1. I am absolutely dreading this one.

2. I'm tempted to whisper it.

3. But I won't; and what's more, I'm going to stop using a numbered bullet list now, too.

*ahem*

I think, when people start asking things like, how do I increase the diversity of my blogrolls? And, isn't that kind of a funny thing to do? And, do I announce it or not? What it really comes back to is tokenism. The Big T Word. No one wants to be a token, and no one wants to create a token. For good reason. Because it's horrible and wrong.

And, because I really have no idea what I'm talking about and am petrified that I'm going to make an ass of myself--putting my foot in my mouth while my head is up my ass, which would be uncomfortable, don't you think?--I'm going to use an analogy again, because analogies are my best friends. We stay up all night eating pizza and talking about boys all. the. time.

Imagine Company A. Company A does an internal census and realizes, hey! Ninety per cent of our employees are male, 95% are white! WTH? They panic. We are not diverse! There is a competition, and one of the applicants and interviewees is Chinese. WE HAVE TO HIRE THE CHINESE ONE, they say, SO WE WILL LOOK MORE DIVERSE. They do. But for some reason, the new hire doesn't really feel like they fit in. It's not a good fit. There are problems. The new hire quits. Sheesh, they think. Maybe this diversity thing was a mistake. Let's just hire a white guy next time.

Now let's look at Company B, which also did a census. Hey! 90% male, 95% white! (BTW, not pulling these numbers out of a hat, either; these handy stats came from Geurilla Girls campaigns about the diversity in various Hollywood and artistic industries. And look at this poster of theirs from '95 about internet participation.)

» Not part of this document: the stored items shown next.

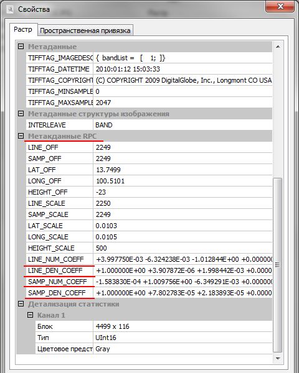Collapse the Канал 1 subgroup

pos(31,315)
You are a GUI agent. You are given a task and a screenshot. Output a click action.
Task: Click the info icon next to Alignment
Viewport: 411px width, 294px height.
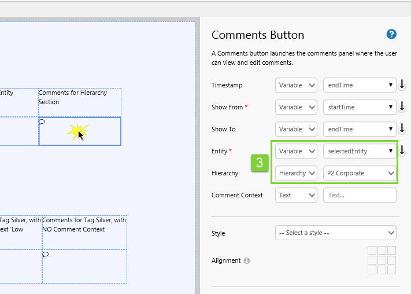click(x=247, y=261)

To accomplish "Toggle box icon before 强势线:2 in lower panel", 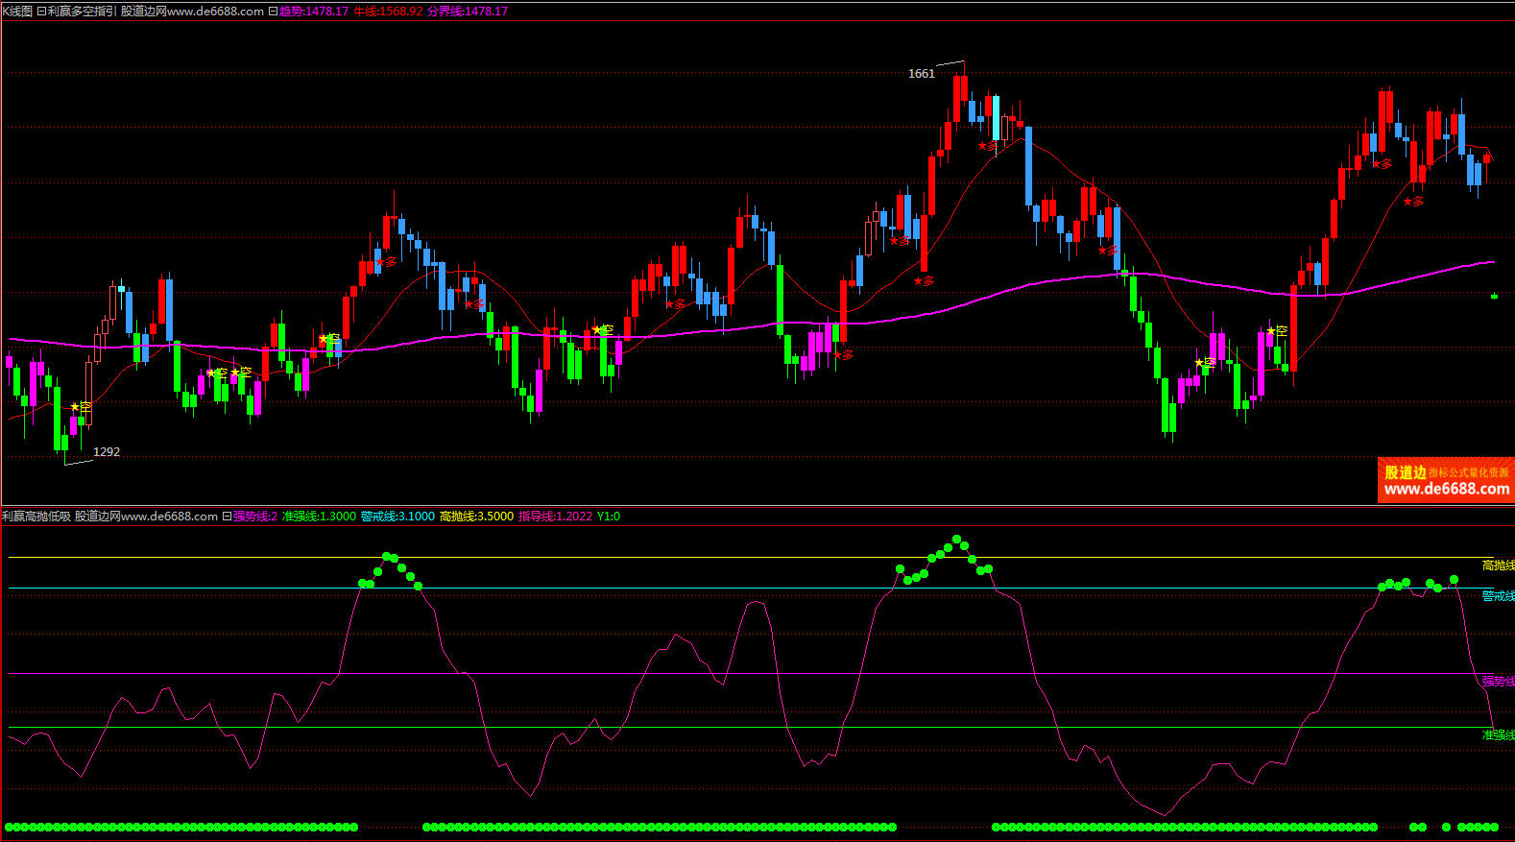I will tap(227, 517).
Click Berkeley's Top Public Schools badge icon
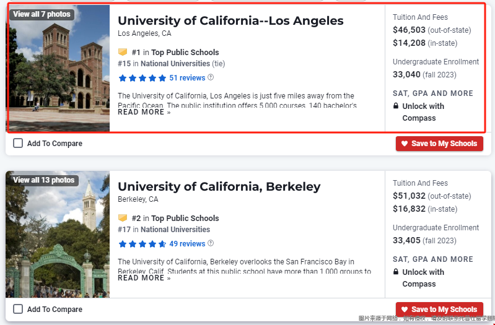This screenshot has height=325, width=495. (x=123, y=218)
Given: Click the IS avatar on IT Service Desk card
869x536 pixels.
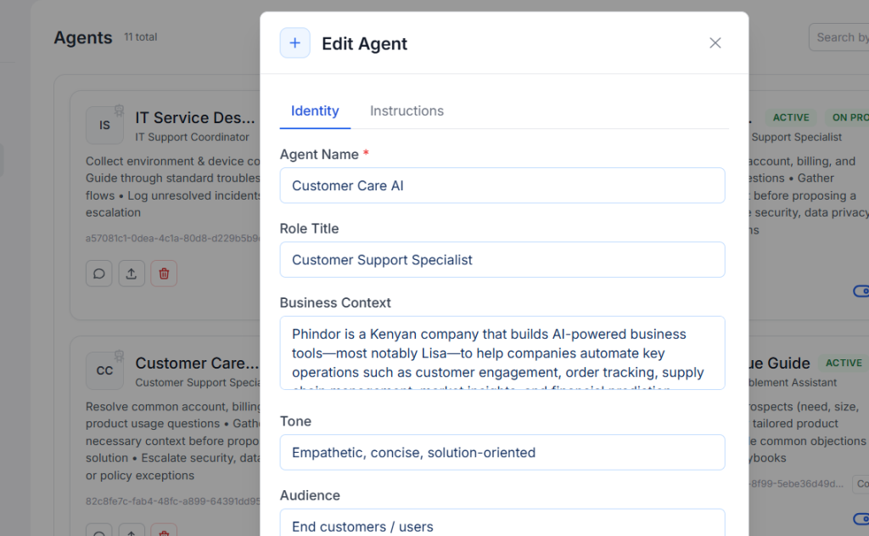Looking at the screenshot, I should pos(104,125).
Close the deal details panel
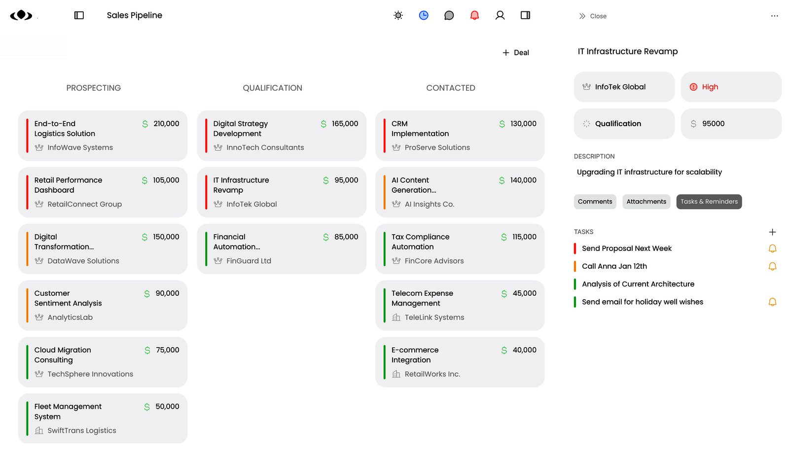The height and width of the screenshot is (454, 789). 593,16
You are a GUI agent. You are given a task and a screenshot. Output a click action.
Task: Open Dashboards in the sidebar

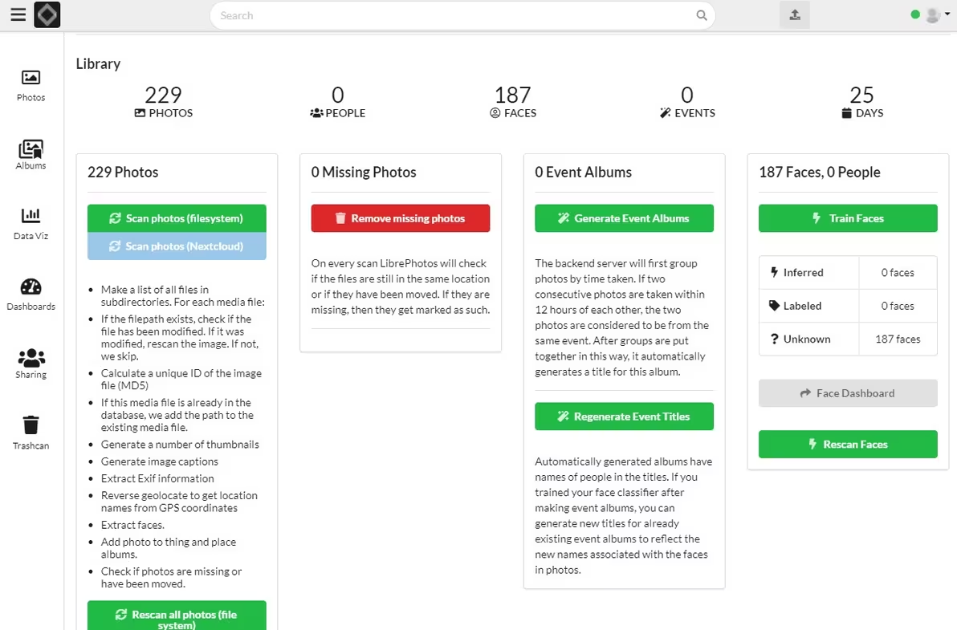click(31, 294)
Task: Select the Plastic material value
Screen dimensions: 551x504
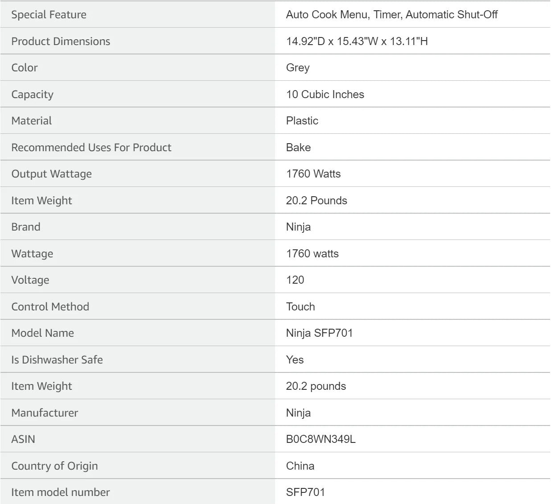Action: (302, 121)
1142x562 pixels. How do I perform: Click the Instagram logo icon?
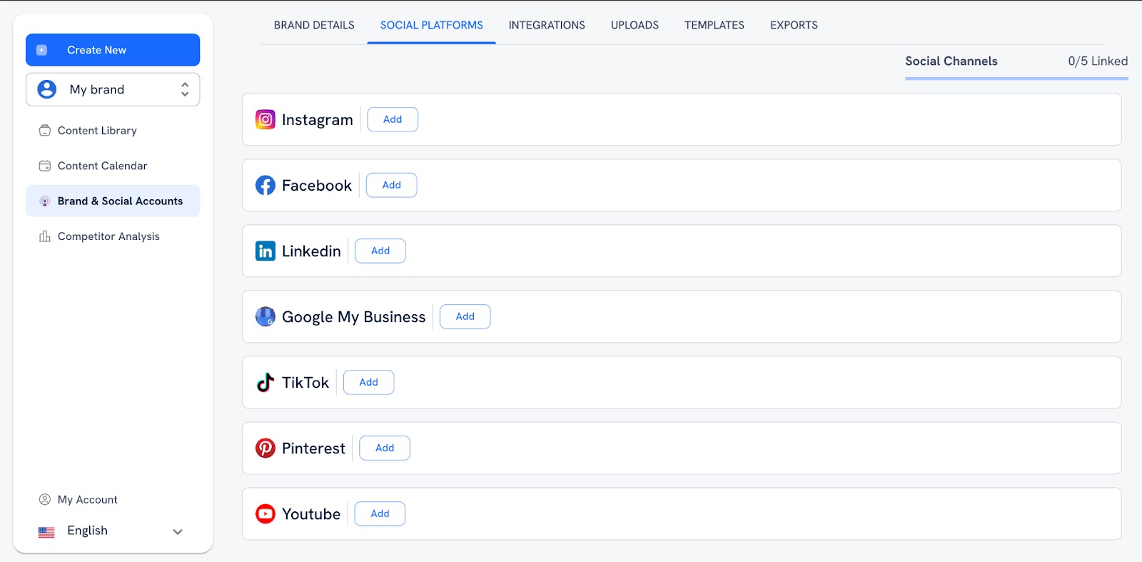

Company B takes the opportunity to look within. They ask themselves, how did this happen? Is there something about our hiring process that privileges certain groups? Do we have poor working policies for certain groups? Do we need to change? They use the results of this introspection to change their hiring and retention practices, and then take another census after a while. Good change, but maybe not enough. Then they ask themselves: is it the wording of our job ads? Or does it go back further? Are certain groups finding it more difficult to get the right training? How is that? Are certain groups being discouraged from pursuing this training, eg., girls in science or math? Maybe they begin to look at ways they can influence those structures, even though it's outside of their control.

There are companies that do this both ways. I was a casualty of the first sort of "diversity promotion"--hired because they didn't have enough women, and there I was, only once they hired me they had no idea what to do with me, so had me running around faxing things and ordering sandwiches. Because isn't that an integral part of the job description of every environmental planner? Where I'm working now is trying, at least, to focus on the latter strategy.

Let's pretend we all agree that Company B has a much better idea of what it takes to build real diversity. What's the difference?

1. Company B isn't into it as an optics exercise. It's not about "Looking Diverse." They realize it is a problem, an actual problem, and not just a problem of perception. They are not asking members of certain demographnic groups to give them legitimacy by working there.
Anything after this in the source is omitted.